I wrote earlier this week about how some of U.S. historian Heather Cox Richardson’s posts had disappeared from Facebook. Even she could not see what she had posted. I’m not sure when they came back, but as of Friday afternoon (on April 4, 2025), I can see all of the posts that were previously absent.
I did not do anything to adjust my own Facebook settings. I did not block or re-set or whatever it is you can do, I didn’t even reboot my computer. In other words, nothing changed on my end. So something must have changed on Facebook’s end. Oddly enough, when I re-posted my blog about this on Facebook itself, one of my Facebook friends said he could see all of HCR’s posts, though many others said they could not. So … chalk this up to the magical “algorithm.”
The Magical Algorithm Isn’t Magic
For those of us who barely remember our high school math, the word “algorithm” sounds fancy and somewhat impenetrable — almost magical — even though the word is frequently thrown around in casual conversation. But it’s really quite simple. An algorithm is simply a procedure or set of rules used for performing a computation. According to Google, Facebook’s algorithm is “a system of rules and machine learning techniques that determines what content users see in their feeds, prioritizing posts, stories, and ads based on factors like user interactions, content type, and timeliness, aiming to create a personalized and engaging experience.”

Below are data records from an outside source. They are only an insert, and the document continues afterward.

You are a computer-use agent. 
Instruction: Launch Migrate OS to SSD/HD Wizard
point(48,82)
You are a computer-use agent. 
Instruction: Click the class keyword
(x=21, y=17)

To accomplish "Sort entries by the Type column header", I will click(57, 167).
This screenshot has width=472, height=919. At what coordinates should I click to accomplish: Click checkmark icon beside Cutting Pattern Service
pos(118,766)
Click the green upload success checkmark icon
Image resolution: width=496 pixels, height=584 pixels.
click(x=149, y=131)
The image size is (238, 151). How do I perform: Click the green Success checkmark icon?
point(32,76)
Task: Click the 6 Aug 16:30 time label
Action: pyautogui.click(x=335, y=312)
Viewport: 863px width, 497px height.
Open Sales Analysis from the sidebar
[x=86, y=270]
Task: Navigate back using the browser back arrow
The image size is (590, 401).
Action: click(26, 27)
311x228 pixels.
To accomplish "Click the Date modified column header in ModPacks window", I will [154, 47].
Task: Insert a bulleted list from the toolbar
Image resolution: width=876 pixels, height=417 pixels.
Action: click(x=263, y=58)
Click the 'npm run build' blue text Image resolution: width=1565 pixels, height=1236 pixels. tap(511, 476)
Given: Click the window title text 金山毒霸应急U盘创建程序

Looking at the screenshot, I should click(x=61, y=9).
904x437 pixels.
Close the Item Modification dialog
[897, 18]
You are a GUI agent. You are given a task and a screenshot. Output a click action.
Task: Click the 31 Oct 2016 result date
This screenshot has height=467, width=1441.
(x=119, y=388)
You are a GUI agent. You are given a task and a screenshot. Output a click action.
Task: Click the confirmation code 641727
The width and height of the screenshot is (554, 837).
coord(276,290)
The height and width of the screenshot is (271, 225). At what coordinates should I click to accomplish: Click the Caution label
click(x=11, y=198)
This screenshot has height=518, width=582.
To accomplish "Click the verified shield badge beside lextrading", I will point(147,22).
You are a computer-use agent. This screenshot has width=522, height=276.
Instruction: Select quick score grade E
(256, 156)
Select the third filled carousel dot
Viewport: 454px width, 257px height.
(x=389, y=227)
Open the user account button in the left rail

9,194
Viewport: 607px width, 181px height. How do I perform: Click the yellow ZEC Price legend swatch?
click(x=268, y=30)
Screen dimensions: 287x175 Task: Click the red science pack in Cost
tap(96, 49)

So a tweak to Facebook’s algorithm could lead thousands, even millions, of Facebook users to lose access to HCR’s latest posts. (She has about three million followers on Facebook.) How personalized and engaging!
By the way, how would I have found that information about algorithms without Google?
The magical algorithm isn’t magic. It’s not even really about math. Math is just the vehicle, deployed in the service of control and power.
How Do You Organize in an Analog World?
As I write this on April 4, 2025, thousands of people across the United States are preparing to participate in “Hands Off!” anti-Trump protests across the United States tomorrow. These rallies have largely been organized online, with information about them spreading out to people via all of those virtual gathering places (like Facebook) people use to stay connected and keep informed.
Certainly, the large-scale demonstrations of the past (think civil rights marches, or anti-Vietnam war rallies) were planned and organized before people connected online. But if we lose the modern world’s online town squares, if we don’t have Facebook or Google or WhatsApp or TikTok or text messages — or if the information they contain is unreliable, because our oligarchic overlords have messed with the algorithm — do we still have the ability to connect, to share information, and to organize in real time, and IRL?
And I have to wonder: how many disenchanted Trump voters might have joined a “Hands Off!” rally but didn’t know about them in advance because carefully-calibrated algorithms kept the news out of their “personalized and engaging” online silos?
Make a Plan to Stay Connected “In Real Life”
I think we all need to make a plan for how to stay connected without access — or at least reliable access — to online social media platforms. It will not necessarily even be obvious when those platforms stop serving us. The powers that be don’t have to shut down the internet (or even TikTok!). They just need to tweak the algorithms in such a way that important information is no longer available. Wait a minute! That’s already happening, isn’t it?!
So is it too late?
I don’t think it is, but we need to be creative, even retrograde, in our approach. Talk to your friends and family and neighbors, and identify an accessible, nearby or centralized location where people can meet and converse and organize: a public library, a school, a local park, a neighborhood cafe. Then commit to finding each other in those spaces when needed. Real community cannot exist solely, or even primarily, in a virtual world.
This is not a drill.
Point taken. Makes total sense. We didn’t use social apps in the past. AND we organized. Need to plan.
Thanks Careen for making us think about this seriously and then do something about staying connected sans "algorithms", the internet, etc. Putting my mind to it and discussing with friends and family!